◆ Instructions to follow ◆
Switch every "Given:" in the records below to "Goal:" and reproduce all the lines with nothing else changed.

—————

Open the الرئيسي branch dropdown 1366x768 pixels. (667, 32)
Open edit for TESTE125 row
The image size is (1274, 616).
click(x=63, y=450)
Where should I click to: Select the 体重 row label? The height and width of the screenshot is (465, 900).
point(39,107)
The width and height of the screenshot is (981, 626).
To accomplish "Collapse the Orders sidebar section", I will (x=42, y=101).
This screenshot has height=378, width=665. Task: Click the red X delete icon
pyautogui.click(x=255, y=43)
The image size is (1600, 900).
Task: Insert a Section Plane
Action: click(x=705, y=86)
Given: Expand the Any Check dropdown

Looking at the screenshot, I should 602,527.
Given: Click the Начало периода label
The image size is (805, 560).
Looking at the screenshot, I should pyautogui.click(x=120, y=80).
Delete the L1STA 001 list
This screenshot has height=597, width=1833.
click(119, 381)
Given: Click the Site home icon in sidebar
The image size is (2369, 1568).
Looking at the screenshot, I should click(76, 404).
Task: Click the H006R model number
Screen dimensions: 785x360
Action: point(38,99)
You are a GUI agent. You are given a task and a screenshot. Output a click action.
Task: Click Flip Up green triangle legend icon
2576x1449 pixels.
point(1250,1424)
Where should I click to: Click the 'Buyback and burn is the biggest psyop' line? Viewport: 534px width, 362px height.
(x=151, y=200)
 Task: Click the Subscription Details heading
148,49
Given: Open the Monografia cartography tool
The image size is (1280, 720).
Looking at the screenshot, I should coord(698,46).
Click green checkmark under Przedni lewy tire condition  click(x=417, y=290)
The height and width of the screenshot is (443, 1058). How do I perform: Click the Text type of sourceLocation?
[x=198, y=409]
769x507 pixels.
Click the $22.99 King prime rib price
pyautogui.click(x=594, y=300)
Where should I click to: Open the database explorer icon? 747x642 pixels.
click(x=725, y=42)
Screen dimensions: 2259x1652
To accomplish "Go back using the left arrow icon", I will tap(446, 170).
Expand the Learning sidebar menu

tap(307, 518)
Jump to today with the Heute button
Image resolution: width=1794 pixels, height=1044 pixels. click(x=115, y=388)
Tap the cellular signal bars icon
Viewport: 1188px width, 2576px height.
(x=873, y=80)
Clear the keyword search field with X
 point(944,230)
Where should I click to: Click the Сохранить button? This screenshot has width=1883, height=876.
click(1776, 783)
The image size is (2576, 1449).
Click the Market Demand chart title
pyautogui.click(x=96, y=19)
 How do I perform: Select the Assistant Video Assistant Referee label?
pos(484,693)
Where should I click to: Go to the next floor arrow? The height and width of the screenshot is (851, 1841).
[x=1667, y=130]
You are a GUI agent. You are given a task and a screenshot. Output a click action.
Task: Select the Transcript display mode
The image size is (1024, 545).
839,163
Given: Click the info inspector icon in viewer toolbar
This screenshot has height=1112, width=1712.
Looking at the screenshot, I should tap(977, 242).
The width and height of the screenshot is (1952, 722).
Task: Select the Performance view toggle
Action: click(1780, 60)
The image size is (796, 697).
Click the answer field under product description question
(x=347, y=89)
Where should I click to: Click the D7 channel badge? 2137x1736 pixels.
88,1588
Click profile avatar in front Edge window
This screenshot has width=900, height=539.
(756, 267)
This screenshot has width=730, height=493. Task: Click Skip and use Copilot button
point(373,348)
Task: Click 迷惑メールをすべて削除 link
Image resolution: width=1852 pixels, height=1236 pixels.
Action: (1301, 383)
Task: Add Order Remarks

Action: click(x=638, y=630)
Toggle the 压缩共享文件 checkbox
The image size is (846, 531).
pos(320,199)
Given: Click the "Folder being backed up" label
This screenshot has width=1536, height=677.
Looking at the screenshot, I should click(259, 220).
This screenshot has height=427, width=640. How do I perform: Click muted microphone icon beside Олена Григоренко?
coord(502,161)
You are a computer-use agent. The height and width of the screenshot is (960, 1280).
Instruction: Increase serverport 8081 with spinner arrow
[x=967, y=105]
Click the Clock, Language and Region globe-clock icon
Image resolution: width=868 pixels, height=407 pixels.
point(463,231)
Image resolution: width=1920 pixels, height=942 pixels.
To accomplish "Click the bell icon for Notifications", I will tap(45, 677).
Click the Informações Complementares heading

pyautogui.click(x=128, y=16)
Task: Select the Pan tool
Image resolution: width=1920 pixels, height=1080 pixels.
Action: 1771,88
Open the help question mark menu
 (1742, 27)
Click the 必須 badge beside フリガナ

—————

◆ Exercise output ◆
Open the الرئيسي branch dropdown 1366x768 pixels. (667, 32)
Open edit for TESTE125 row
The image size is (1274, 616).
click(x=63, y=450)
Where should I click to: Select the 体重 row label? The height and width of the screenshot is (465, 900).
point(39,107)
The width and height of the screenshot is (981, 626).
To accomplish "Collapse the Orders sidebar section", I will (x=42, y=101).
This screenshot has height=378, width=665. Task: Click the red X delete icon
pyautogui.click(x=255, y=43)
The image size is (1600, 900).
Task: Insert a Section Plane
Action: click(x=705, y=86)
Goal: Expand the Any Check dropdown

Looking at the screenshot, I should 602,527.
Goal: Click the Начало периода label
The image size is (805, 560).
Looking at the screenshot, I should pyautogui.click(x=120, y=80).
Delete the L1STA 001 list
This screenshot has height=597, width=1833.
click(119, 381)
Goal: Click the Site home icon in sidebar
The image size is (2369, 1568).
Looking at the screenshot, I should click(76, 404).
Task: Click the H006R model number
Screen dimensions: 785x360
Action: point(38,99)
You are a GUI agent. You are given a task and a screenshot. Output a click action.
Task: Click Flip Up green triangle legend icon
2576x1449 pixels.
point(1250,1424)
Where should I click to: Click the 'Buyback and burn is the biggest psyop' line? Viewport: 534px width, 362px height.
(x=151, y=200)
 Task: Click the Subscription Details heading
148,49
Goal: Open the Monografia cartography tool
The image size is (1280, 720).
Looking at the screenshot, I should coord(698,46).
Click green checkmark under Przedni lewy tire condition  click(x=417, y=290)
The height and width of the screenshot is (443, 1058). How do I perform: Click the Text type of sourceLocation?
[x=198, y=409]
769x507 pixels.
Click the $22.99 King prime rib price
pyautogui.click(x=594, y=300)
Where should I click to: Open the database explorer icon? 747x642 pixels.
click(x=725, y=42)
Screen dimensions: 2259x1652
To accomplish "Go back using the left arrow icon", I will tap(446, 170).
Expand the Learning sidebar menu

tap(307, 518)
Jump to today with the Heute button
Image resolution: width=1794 pixels, height=1044 pixels. click(x=115, y=388)
Tap the cellular signal bars icon
Viewport: 1188px width, 2576px height.
(x=873, y=80)
Clear the keyword search field with X
 point(944,230)
Where should I click to: Click the Сохранить button? This screenshot has width=1883, height=876.
click(1776, 783)
The image size is (2576, 1449).
Click the Market Demand chart title
pyautogui.click(x=96, y=19)
 How do I perform: Select the Assistant Video Assistant Referee label?
pos(484,693)
Where should I click to: Go to the next floor arrow? The height and width of the screenshot is (851, 1841).
[x=1667, y=130]
You are a GUI agent. You are given a task and a screenshot. Output a click action.
Task: Select the Transcript display mode
The image size is (1024, 545).
839,163
Goal: Click the info inspector icon in viewer toolbar
This screenshot has height=1112, width=1712.
Looking at the screenshot, I should tap(977, 242).
The width and height of the screenshot is (1952, 722).
Task: Select the Performance view toggle
Action: click(1780, 60)
The image size is (796, 697).
Click the answer field under product description question
(x=347, y=89)
Where should I click to: Click the D7 channel badge? 2137x1736 pixels.
88,1588
Click profile avatar in front Edge window
This screenshot has width=900, height=539.
(756, 267)
This screenshot has width=730, height=493. Task: Click Skip and use Copilot button
point(373,348)
Task: Click 迷惑メールをすべて削除 link
Image resolution: width=1852 pixels, height=1236 pixels.
Action: (1301, 383)
Task: Add Order Remarks

Action: click(x=638, y=630)
Toggle the 压缩共享文件 checkbox
The image size is (846, 531).
pos(320,199)
Goal: Click the "Folder being backed up" label
This screenshot has width=1536, height=677.
Looking at the screenshot, I should click(259, 220).
This screenshot has height=427, width=640. How do I perform: Click muted microphone icon beside Олена Григоренко?
coord(502,161)
You are a computer-use agent. The height and width of the screenshot is (960, 1280).
Instruction: Increase serverport 8081 with spinner arrow
[x=967, y=105]
Click the Clock, Language and Region globe-clock icon
Image resolution: width=868 pixels, height=407 pixels.
point(463,231)
Image resolution: width=1920 pixels, height=942 pixels.
To accomplish "Click the bell icon for Notifications", I will tap(45, 677).
Click the Informações Complementares heading

pyautogui.click(x=128, y=16)
Task: Select the Pan tool
Image resolution: width=1920 pixels, height=1080 pixels.
Action: 1771,88
Open the help question mark menu
 (1742, 27)
Click the 必須 badge beside フリガナ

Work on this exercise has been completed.